There are several lines of thinking regarding the role of the endocannabinoid and autism. It is thought that the endocannabinoid system plays a role in neurological development, but can also be modulated by outside cannabinoids. Another line of thinking is that autism spectrum disorders may be related to disrupted pathways that have been affected by the endocannabinoid pathway (5). In one animal study, it was found that the oxytocin peptide may be responsible for disrupting normal signaling pathways giving rise to autism spectrum disorders. Oxytocin appears to be crucial in mediating social reward which is impaired in autistic patients.
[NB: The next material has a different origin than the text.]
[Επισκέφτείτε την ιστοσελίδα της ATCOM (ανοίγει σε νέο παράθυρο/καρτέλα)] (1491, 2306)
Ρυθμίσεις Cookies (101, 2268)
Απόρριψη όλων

Anandamide seems to play a role in the signaling pathways for oxytocin which is responsible for the social reward.   Social reward is aberrant in those with autism and this pathway thought to play a key role in causing its pathogenesis. By increasing anandamide at the CB1 receptor, ASD and social impairment is improved (5).

Effect on a fetus

Tetrahydrocannabinol is lipophilic and crosses the blood-brain barrier. It can get stored in the fatty stores which are likely the reason it may have a long-lasting effect.  Cannabinoids have been found to cross the placenta and affect the fetus. It may result in hyperactivity and impulsivity in babies with cannabinoid exposure in utero.

 

Effect on early cerebral development

It was found that in adolescents who used cannabis, there is a reduction in the IQ by the age of 38. It was found that cannabinoid receptors influence axonal migrations as well as subcortical projections within the cerebrum. This affects synaptic connections during childhood and adolescence(3).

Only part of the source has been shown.